Arnold Kling  

L-data and D-data

PRINT
Why I Am Not a Left-Libertaria... Two Links...

Nick Rowe writes,


When we go into a recession, many things become easier to buy and harder to sell. And when we go into a boom, those same things become easier to sell and harder to buy. A recession has lots of buyers' markets and a boom has lots of sellers' markets. That's what I mean by L-data.

Read the whole thing.

If the GDP factory does not cut prices and wages during a recession, then we have excess supplies of goods and labor. But I do not think in terms of a GDP factory. Instead, I think in terms of creative destruction and groping toward equilibrium. In Hayek's phrase, I think of competition as a discovery procedure. The task is for entrepreneurs to discover ways to exploit comparative advantage. If Rowe wants L-data that measure the liquidity (or lack thereof) in the GDP factory, I want D-data that measure the rate at which entrepreneurs are discovering how to exploit comparative advantage.

For all I know, when business owners respond to a survey by saying that they are very concerned with a need for more sales, they are providing D-Data. They could be telling us that they are having difficulty establishing patterns of sustainable specialization and trade.

From my perspective, we are in a recession (and, yes, I still think of us as in a recession) because we recently learned that many patterns of specialization and trade are not sustainable, and because the process of discovering new patterns is proceeding slowly.
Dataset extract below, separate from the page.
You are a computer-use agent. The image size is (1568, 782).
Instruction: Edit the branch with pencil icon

I would bet Karl Smith, Dean Baker, and anyone else who wants to take me on that most unemployed workers are not going to get their old jobs back as the economy recovers. Instead, new patterns will emerge. I wish we had D-data that told us more about this process of emergence.


Comments and Sharing


CATEGORIES: Macroeconomics



COMMENTS (9 to date)
Daniel Kuehn writes:

Is there a large contingency that says workers will get their old jobs back or that restructuring doesn't go on during downturns?

I think your primary departure from the mainstream is in citing these restructuring issues as causal or central to the story, not in your identification that restructuring and churning goes on.

Dean Baker writes:

Arnold,

Do most unemployed workers get their old jobs back in other recessions? While some are on temporary layoff (and even some of these will never get their jobs back), most unemployed workers are not on a layoff, but have rather been dismissed.
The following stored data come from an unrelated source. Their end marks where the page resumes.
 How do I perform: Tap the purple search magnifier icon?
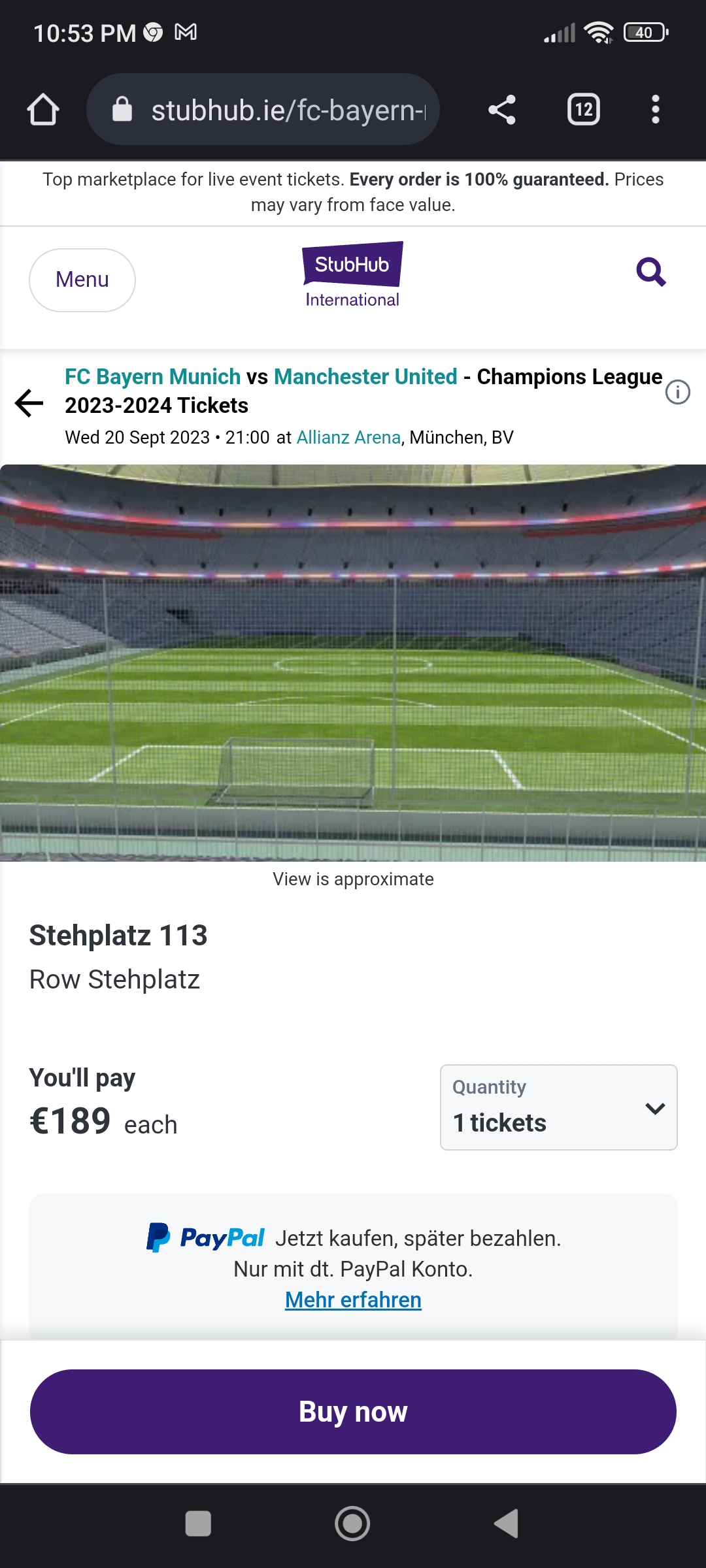(x=651, y=272)
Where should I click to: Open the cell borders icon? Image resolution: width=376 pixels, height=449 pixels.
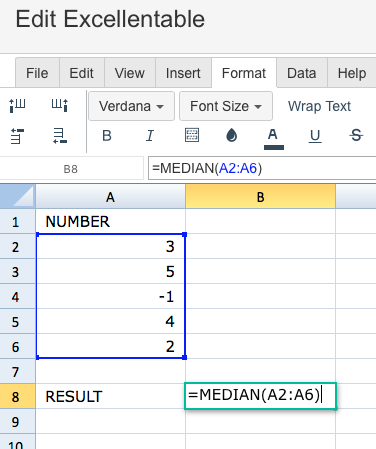click(x=192, y=135)
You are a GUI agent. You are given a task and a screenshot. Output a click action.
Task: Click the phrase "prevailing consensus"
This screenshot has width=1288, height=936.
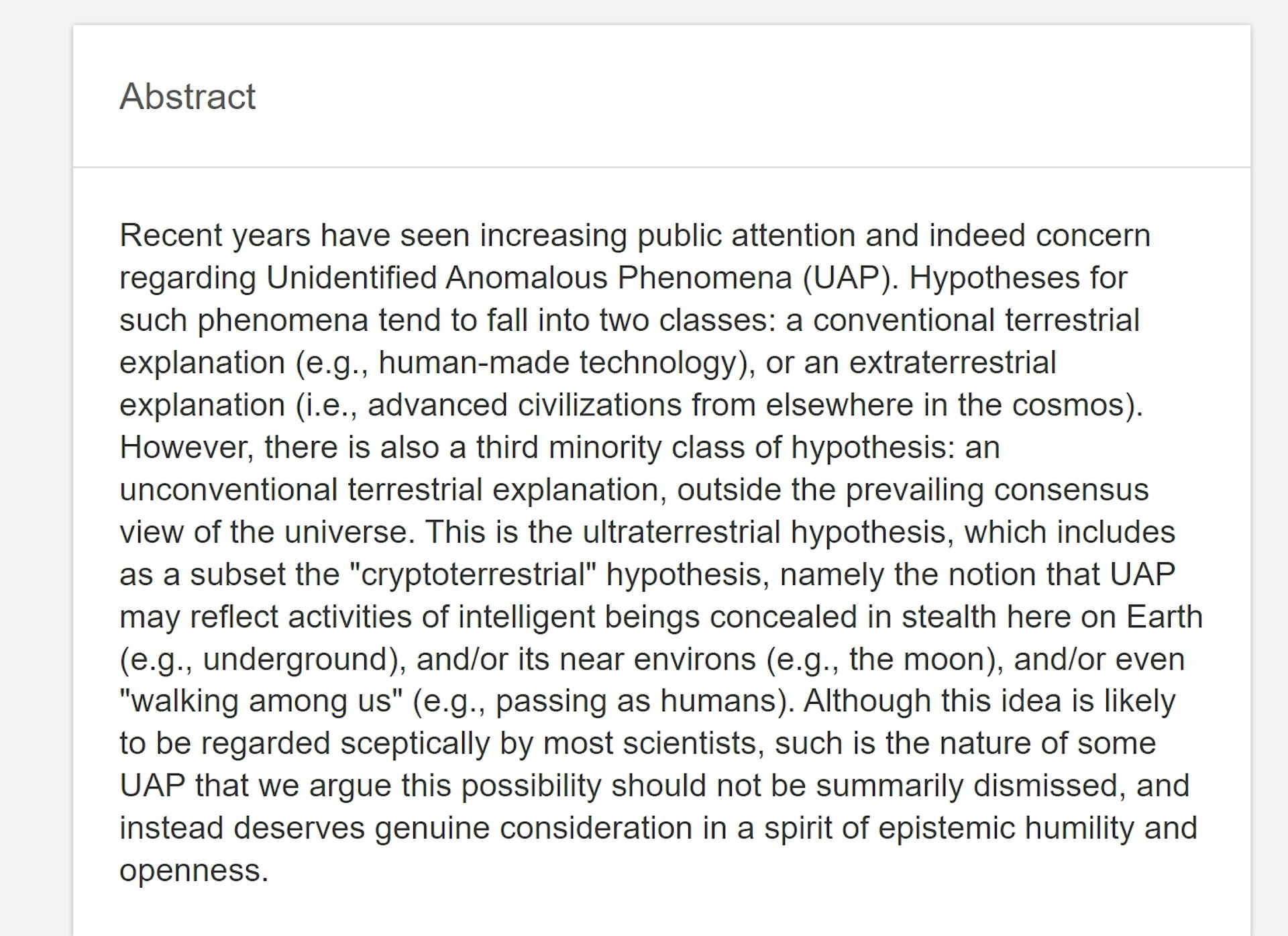click(x=997, y=490)
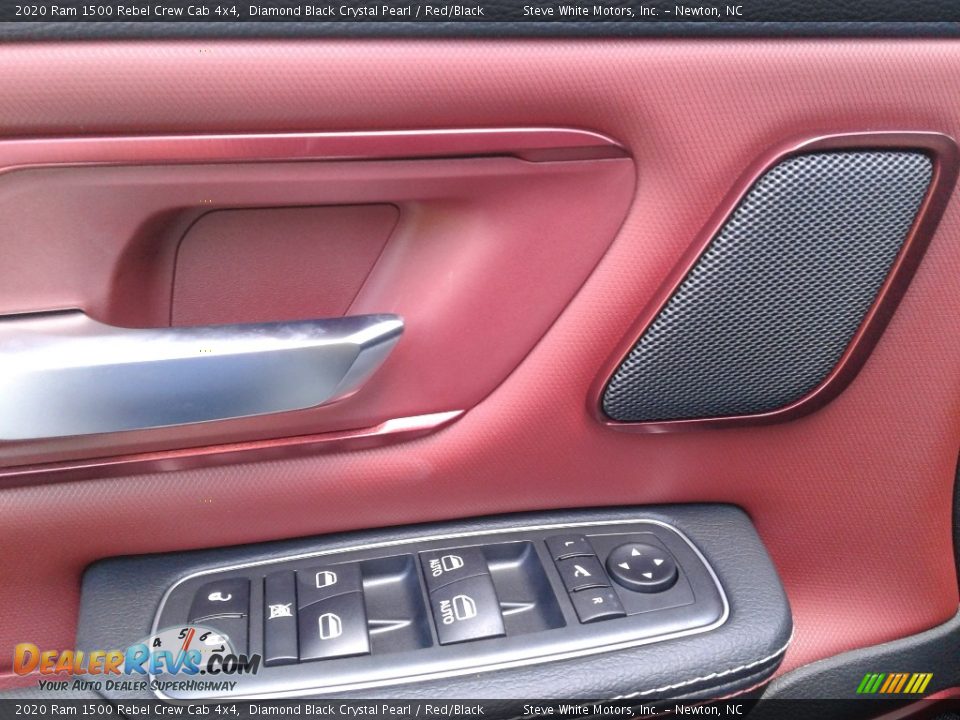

We know this recession is longer and deeper than past downturns, but the fact that most unemployed workers will not return to their prior jobs does not distinguish it from other recessions.

david writes:

If you buy the "organizational capital" idea, once workers have been dismissed, the capital underlying the previous pattern regime is rapidly destroyed. So even if the problem is aggregate demand, such organizational capital must be rebuilt slowly. Firms that anticipate being able to do so will not switch to methods requiring less of such organizational capital, so in the short run we have unemployment nonetheless.
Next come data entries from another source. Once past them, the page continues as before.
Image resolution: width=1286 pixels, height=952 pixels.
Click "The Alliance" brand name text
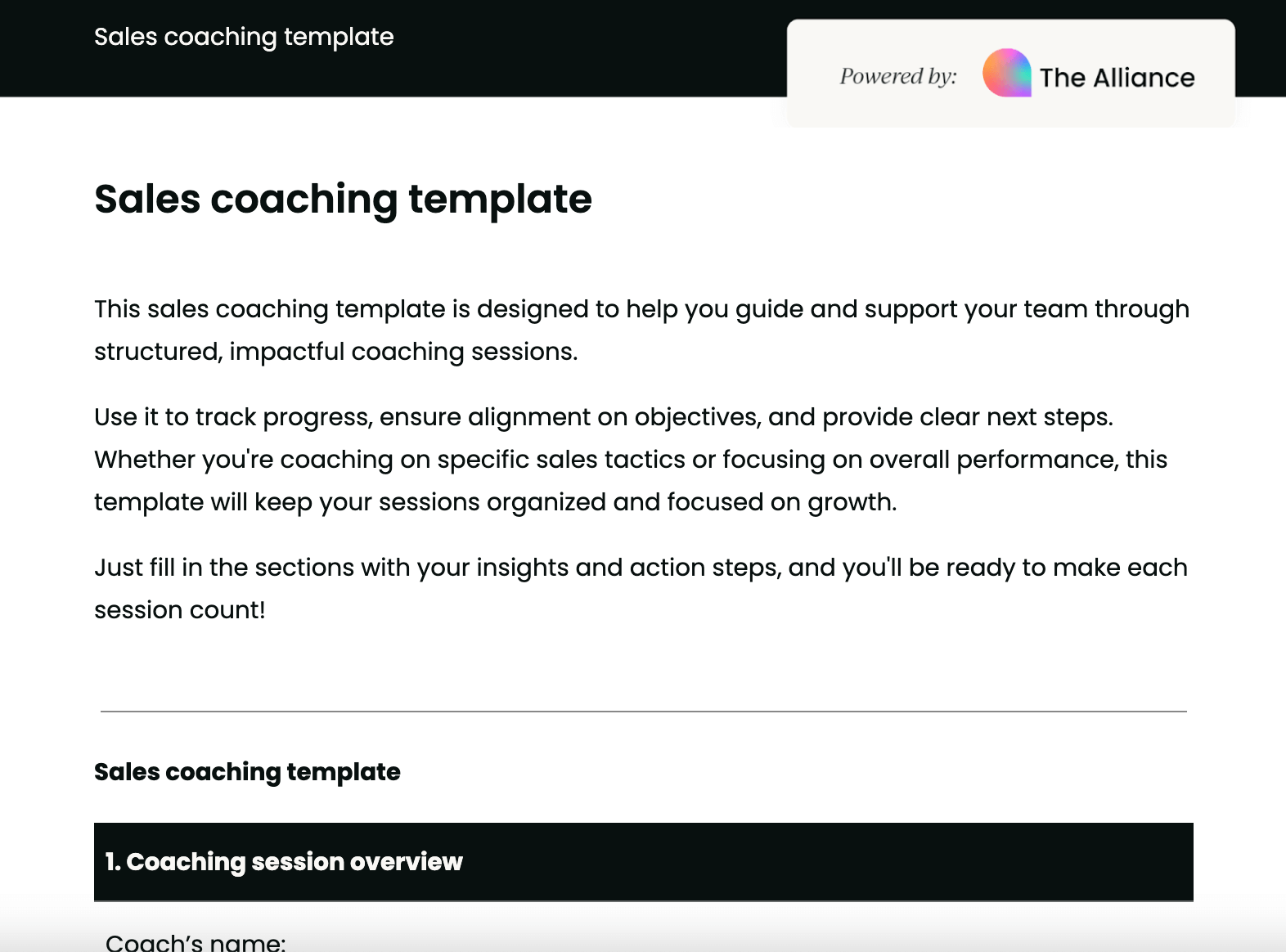[x=1117, y=78]
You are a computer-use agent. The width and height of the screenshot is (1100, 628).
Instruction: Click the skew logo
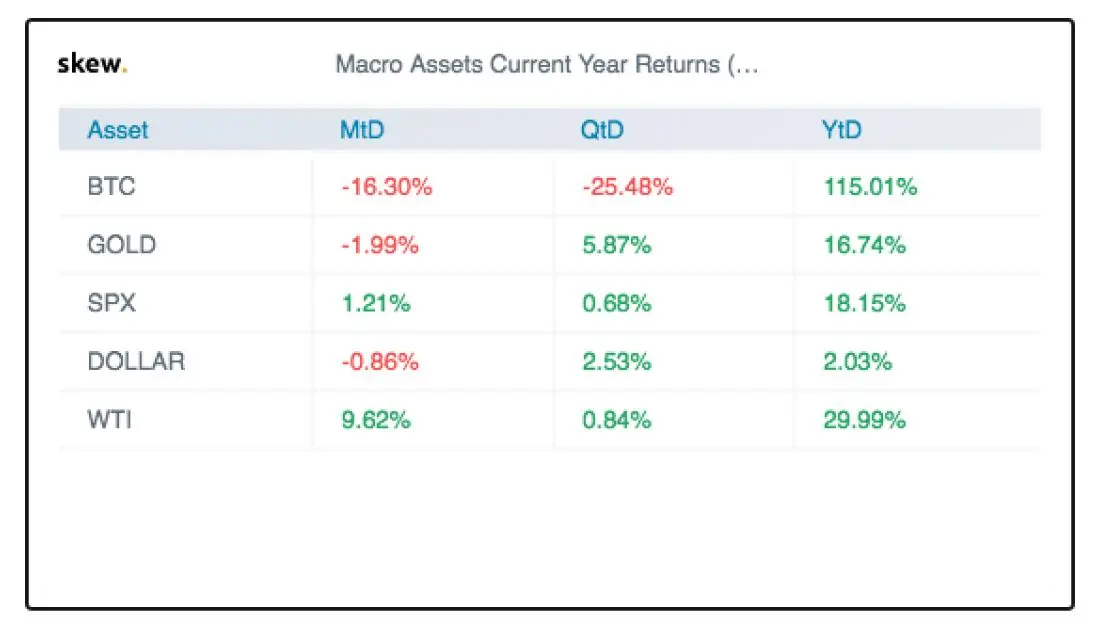93,65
Besides which, most liquidity models would imply that most workers don't get their old jobs back anyway; since the marginal employees are dismissed first, during a recovery there's no reason to hire them back in particular. Firms may as well fight for other, possibly better, employees. So even if panel data suggests that most workers don't get their jobs back, it disproves nothing about so-called GDP factory models.

Thomas DeMeo writes:

The problems aren't in discovering new patterns, but in transitioning out of the old ones.

Bob writes:

RE the quote, does operationalizing "buyers" and "sellers" markets this way make any sense?

Isn't a "buyers market" characterized by lots of offers, few bids, and low volume? Doesn't that correspond to an overpriced market? Maybe not so good for buyers after all.

Similarly, a "sellers market" has lots of bids and high volume, but doesn't that just mean that prices are too low?

I realize that when there are booms/busts this gets more complicated, but still...

Rebecca Burlingame writes:

I agree that just because the recession is supposedly over, a lot of wishful thinking and burying heads in the sand is now going on. For one thing, rural areas were already in recession before it even hit the media. And from the WSJ, July 24, 2006: "In the years between 2002 and 2006, the total number of corporate office positions...declined 21%".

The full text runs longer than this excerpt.